Comments on the management and future of the system

“Certainly, the work carried out by our predecessors was good,” admits Vittorino Zanetti, recently appointed president, “and this has been acknowledged even in the letter recently sent to them.” The council, among other things, had previously voiced the need to establish a management company for the sewer collection, treatment, and delivery of potable water, operating mainly in the Garda municipalities.

“It is up to the Assembly of mayors to set the guidelines within which Ags should operate. However, personally,” Zanetti emphasizes, “I believe the goal of shared resources within the consortium is commendable, given that Lake Garda reflects a specific socio-economic reality. Therefore, an expanded action involving the conjoined efforts of the Garda Bresciano company and links with the Autonomous Province of Trento is justified.”

Let’s not forget,” the president clarifies, “that the situation is complex.

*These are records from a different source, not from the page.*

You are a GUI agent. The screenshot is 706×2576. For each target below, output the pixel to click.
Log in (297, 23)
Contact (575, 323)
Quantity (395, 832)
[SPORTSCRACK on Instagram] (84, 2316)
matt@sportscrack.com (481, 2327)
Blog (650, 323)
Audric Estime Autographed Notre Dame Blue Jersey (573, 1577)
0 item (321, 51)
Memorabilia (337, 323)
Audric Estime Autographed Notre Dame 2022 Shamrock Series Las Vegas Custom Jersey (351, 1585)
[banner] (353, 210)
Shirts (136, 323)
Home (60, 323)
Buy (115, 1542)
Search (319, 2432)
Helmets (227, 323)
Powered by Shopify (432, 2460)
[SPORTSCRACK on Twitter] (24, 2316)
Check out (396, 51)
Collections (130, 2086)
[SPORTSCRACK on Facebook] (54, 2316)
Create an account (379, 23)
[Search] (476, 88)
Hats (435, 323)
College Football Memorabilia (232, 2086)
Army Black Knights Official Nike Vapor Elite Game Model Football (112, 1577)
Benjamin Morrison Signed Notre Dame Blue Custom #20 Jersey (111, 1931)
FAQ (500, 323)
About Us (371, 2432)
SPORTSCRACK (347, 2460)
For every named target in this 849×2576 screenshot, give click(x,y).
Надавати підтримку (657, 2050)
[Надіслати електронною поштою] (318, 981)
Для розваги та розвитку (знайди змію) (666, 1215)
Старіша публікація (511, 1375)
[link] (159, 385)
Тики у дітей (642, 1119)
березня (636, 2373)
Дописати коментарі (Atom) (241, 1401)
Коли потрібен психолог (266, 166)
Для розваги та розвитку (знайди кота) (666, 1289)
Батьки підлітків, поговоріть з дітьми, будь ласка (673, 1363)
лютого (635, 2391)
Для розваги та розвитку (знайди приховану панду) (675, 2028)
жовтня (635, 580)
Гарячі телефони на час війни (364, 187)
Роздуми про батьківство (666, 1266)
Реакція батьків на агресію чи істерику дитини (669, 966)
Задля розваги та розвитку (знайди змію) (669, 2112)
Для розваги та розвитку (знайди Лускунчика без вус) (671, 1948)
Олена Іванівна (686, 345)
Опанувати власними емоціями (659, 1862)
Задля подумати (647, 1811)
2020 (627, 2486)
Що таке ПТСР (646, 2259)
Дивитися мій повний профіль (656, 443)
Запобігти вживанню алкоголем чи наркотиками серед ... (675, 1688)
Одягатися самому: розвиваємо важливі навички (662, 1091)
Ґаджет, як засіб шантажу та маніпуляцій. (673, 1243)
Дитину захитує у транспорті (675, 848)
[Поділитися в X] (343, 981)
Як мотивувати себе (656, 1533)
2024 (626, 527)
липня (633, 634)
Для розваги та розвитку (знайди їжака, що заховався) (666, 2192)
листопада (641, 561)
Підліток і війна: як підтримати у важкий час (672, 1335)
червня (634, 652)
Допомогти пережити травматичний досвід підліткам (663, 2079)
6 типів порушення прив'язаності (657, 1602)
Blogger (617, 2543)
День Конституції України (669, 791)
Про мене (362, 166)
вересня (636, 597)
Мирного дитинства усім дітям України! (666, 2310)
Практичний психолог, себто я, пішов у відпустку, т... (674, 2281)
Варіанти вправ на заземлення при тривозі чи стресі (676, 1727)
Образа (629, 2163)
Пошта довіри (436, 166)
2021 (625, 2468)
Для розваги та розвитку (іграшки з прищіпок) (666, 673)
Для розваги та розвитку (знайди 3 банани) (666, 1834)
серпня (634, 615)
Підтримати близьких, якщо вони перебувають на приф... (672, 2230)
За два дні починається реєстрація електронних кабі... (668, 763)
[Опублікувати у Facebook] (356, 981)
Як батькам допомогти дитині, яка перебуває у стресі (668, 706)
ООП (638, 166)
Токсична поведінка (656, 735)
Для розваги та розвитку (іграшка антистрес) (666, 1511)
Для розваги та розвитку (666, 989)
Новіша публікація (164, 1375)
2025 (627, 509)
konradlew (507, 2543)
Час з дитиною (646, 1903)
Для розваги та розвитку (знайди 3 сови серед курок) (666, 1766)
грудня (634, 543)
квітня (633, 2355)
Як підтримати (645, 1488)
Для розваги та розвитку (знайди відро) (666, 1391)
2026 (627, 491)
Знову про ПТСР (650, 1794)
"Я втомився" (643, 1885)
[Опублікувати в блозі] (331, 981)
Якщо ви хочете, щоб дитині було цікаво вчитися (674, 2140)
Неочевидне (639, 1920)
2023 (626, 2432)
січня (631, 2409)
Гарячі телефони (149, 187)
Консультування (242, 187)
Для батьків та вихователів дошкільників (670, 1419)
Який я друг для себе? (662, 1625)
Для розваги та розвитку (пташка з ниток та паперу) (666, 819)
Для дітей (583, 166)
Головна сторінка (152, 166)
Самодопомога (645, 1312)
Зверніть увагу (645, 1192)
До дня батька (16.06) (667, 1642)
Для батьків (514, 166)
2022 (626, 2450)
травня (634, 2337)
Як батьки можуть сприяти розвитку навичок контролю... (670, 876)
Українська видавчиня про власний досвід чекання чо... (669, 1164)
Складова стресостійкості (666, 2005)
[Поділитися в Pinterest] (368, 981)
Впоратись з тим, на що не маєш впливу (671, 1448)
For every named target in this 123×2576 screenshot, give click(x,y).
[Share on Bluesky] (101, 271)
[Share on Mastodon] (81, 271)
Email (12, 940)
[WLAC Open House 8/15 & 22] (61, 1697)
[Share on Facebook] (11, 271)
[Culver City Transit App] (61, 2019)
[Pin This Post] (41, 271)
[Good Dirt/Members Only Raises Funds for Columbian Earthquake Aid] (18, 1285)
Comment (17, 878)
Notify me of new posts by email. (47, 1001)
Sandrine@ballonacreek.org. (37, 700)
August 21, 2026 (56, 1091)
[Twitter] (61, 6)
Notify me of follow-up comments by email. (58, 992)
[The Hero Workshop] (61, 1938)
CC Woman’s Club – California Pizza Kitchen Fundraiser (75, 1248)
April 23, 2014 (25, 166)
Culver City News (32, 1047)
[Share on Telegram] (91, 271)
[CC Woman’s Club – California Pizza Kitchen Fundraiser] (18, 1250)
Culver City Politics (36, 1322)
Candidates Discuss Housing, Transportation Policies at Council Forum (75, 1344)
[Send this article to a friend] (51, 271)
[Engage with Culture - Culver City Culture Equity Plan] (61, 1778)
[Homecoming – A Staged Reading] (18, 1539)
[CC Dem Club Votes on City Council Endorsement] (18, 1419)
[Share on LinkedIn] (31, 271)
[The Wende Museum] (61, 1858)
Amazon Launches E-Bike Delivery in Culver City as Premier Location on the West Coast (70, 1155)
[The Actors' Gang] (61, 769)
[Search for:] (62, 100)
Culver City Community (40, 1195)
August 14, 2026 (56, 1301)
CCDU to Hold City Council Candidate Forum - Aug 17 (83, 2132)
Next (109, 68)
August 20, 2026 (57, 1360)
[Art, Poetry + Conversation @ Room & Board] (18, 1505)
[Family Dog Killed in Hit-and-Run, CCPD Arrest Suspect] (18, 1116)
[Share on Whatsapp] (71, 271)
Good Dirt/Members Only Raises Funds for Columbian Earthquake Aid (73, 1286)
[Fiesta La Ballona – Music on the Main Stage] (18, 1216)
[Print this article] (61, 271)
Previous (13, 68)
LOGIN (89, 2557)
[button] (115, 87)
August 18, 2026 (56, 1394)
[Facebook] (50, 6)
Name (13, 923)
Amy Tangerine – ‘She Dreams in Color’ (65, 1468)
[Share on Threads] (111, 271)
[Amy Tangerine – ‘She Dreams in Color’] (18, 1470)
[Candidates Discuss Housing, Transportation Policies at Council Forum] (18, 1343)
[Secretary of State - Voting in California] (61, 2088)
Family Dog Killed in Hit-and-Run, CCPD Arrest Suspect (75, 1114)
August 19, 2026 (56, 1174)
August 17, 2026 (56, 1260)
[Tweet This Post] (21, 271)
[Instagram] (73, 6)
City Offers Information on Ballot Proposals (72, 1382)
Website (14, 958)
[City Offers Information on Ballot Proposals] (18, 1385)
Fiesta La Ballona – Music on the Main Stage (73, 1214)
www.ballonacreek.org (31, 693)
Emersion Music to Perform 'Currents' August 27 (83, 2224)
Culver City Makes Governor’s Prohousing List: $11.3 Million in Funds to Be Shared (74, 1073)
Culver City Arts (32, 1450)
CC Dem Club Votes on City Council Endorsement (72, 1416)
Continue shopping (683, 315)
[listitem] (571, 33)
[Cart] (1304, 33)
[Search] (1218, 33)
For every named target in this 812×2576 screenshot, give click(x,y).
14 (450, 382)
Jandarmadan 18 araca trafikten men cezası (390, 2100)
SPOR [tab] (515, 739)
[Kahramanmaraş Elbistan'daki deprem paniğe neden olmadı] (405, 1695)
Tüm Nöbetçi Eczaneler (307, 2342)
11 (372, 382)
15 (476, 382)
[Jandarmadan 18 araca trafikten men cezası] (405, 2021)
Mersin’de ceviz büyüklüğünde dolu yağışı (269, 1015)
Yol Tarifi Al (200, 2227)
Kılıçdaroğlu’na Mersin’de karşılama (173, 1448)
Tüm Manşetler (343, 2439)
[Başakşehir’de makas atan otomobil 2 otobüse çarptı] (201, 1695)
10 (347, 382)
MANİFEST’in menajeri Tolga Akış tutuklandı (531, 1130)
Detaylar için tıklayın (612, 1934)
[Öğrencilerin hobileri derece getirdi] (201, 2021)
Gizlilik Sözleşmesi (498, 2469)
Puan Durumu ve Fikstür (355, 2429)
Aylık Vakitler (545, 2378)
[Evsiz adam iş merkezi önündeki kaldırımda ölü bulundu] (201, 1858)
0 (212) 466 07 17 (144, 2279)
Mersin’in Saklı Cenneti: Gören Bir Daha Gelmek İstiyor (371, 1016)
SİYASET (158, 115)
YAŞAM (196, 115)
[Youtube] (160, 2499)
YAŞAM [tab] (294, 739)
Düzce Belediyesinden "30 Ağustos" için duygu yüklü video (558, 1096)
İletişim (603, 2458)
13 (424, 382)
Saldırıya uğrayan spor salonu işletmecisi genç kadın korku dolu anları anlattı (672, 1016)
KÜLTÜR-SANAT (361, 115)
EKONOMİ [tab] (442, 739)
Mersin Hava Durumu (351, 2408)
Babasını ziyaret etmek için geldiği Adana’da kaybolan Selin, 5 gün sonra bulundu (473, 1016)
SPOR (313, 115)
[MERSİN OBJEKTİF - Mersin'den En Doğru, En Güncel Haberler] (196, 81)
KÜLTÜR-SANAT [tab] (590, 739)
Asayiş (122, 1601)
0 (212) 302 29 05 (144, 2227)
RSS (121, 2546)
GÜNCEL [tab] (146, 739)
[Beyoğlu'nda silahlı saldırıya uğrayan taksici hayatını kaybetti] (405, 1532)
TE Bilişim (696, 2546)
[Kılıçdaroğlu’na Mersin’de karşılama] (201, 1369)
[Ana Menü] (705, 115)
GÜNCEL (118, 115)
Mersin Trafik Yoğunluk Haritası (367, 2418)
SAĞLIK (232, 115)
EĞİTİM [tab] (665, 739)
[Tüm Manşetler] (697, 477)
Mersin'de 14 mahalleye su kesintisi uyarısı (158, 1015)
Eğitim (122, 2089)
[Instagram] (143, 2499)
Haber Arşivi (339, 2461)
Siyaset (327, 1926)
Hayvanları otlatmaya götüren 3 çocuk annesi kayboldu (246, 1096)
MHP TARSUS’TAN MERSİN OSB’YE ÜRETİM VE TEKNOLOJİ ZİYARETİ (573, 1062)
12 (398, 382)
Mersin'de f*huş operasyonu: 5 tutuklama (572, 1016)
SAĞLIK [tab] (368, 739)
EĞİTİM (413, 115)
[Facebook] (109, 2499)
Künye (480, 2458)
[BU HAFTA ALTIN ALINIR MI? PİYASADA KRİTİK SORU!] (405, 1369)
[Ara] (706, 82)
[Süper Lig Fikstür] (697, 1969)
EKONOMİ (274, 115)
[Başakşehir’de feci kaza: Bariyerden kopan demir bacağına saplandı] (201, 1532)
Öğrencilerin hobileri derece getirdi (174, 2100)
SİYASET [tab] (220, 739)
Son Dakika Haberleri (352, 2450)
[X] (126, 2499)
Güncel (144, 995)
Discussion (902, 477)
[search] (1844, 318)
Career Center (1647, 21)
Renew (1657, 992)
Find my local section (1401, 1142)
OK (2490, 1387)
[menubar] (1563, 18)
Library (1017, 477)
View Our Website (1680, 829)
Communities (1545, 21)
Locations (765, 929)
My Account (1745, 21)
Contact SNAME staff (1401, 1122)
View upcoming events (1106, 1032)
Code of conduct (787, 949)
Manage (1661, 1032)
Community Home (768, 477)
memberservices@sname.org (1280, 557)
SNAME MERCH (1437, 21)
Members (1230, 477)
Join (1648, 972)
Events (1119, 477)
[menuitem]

For this reason, a broader conference is planned to clarify the current state of affairs as much as possible, focusing both on the management issues of the conurbation treatment plant and the entire Garda sewer system, especially considering the findings of a study commissioned in the past to the University of Turin and completed last year.” The report, reviewing what has been done, highlights a series of structural deficiencies and states that a system divided into four treatment plants would have been preferable instead of just one.

The document emphasizes how some of the complications that have arisen over twenty years of functioning of the Garda water decontamination system stem from management split between two companies, one veronese and one brescian. “Exactly for this reason,” Zanetti states, “it is time to rethink, analyze proposals to adapt the intake system to the company’s treatment plant as outlined in the project by engineer Mario Quaglia and revised by engineer Gaetano Romanò. Meanwhile, given that the interventions will take a long time, it’s essential to continue with some partial works within the framework of the Polytechnic of Turin project.”